Lenders should test your character, capacity, collateral. Your “collateral” is what the banker may take if you do not repay the loan. Your “capacity” is the potential for the business to earn the money to repay the loan. Your “character” is measured by the banker’s confidence that YOU will keep your promise.
You should want a loan, rather than need a loan. “Need” implies that you have not used the assets you have very well. What went wrong to put you in this situation? How will lending you more money change the situation? The lender sees himself as bailing you out of trouble, or worse just postponing the inevitable. Most lenders do not want to lend to people who need it. “Want,” on the other hand, implies that with the lender’s money you can afford to do something which is otherwise not possible (buy a new building or machinery, add promotion or distribution activities, attract more talented personnel). The lender is investing in an opportunity that should produce positive cash flow over the life of the loan.
It’s what you know AND who you know that counts. Talk to potential lenders early in the process. Ask each about their requirements and approval process. There are many similarities, but each will probably be a little different. Without necessarily divulging any really confidential information, ask several lenders about their interest in “investing” in your business project. Bankers seem to resist bringing ideas to the table. They seem to be more comfortable receiving proposals than making proposals. Investing large amounts of time (and money) in developing and documenting a project that bankers will not support will be very frustrating (besides being very expensive). If the project may be very difficult to fund, consider using loan brokers or consultants who work on a contingent fee rather than by the hour.
Lenders don’t want to foreclose on collateral. They are in business to loan money not to broker the sale of other assets. Lenders’ collection activities may sometimes seem offensive to us, but are really just defensive. Demanding a pledge of collateral is primarily to encourage a borrower to repay willingly.
The government is not your friend. The “third” on my list of the greatest lies is “I’m from the government, and I’m here to help you.” Despite the number of government loan guarantee programs, tax deferral or abatement incentives, and “set-aside” preference programs, BE CAREFUL! When you go into business, you will go into two businesses. One is the business you planned; the other is being an agent for (or victim of) the government. The most obvious activity is tax collection. From 10% to almost 30%, depending upon your type of business, of your gross revenues will be paid to the government in taxes. Payroll tax payments (to IRS, Social Security, State Departments of Revenue) alone will amount to almost 1/2 of what you and your employees see as net pay. In many other ways the government will regulate the way you do business. The government (U.S. and State Departments of Labor, EEOC) may attempt to tell you who you must hire, or not fire. Most of what unions won by collective bargaining (Fair Labor Standards) has been enacted into statute for the benefit of all workers. The government (OSHA, EPA) may impose work rules upon your operation. The government (FDA, Consumer Protection Agency) may impose rules about the content of your product. Consider as well the laws that enable customers, employees, and bystanders to sue you for virtually any unfavorable result. The more money (grants, loans or loan guarantees) you accept from governmental sources, the more intervention you should expect.

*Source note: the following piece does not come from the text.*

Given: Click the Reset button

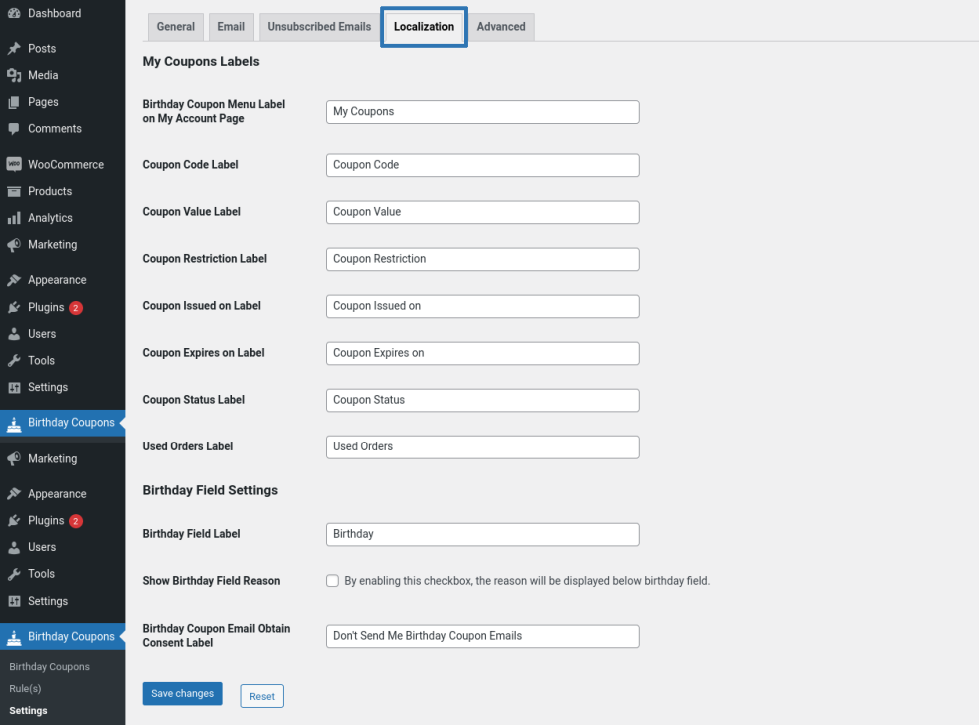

Your business plan is what documents your sales presentation for the loan. Large companies call this document a prospectus. It should describe your business: past, present, and future. Lenders expect optimism and respect realism. Disclose the risks and tell how you will deal with them. Tell your potential lender how (and when) you plan to repay him. Cash flow projection is more important than income projection when talking to a lender. Document your assumptions. Neatness counts.
Your lender should expect you to know how your business is working. Your management team should include leaders for sales, production and administration who help you to be “in control.” The people with whom you surround yourself will tell your potential lenders a lot about you. The credentials of your accountant may be among the most important indicators of your character to a lender because they tell how much you care about understanding your business. Your customers, especially, should appreciate your attention to detail. The accounting system is the set of processes that enable you to run your business without feeling blindfolded. You will always pay for good accounting, one way or another.
The “golden rule” — he who has the gold makes the rules. Expect your lender to look over your shoulder, and give you advice. KEEP YOUR LENDER INFORMED. Trust is very hard for you to earn, and very easy to lose. Your lender expects you to lose all of your own money — before you lose any of his. To rid yourself of a meddling lender, repay the loan.
If you want a “bad” loan, go to a lender who makes bad loans. Lenders, be wary of the borrower who does not ask much about the terms for a loan. Terms are not very important to a borrower who doesn’t intend to pay the loan back.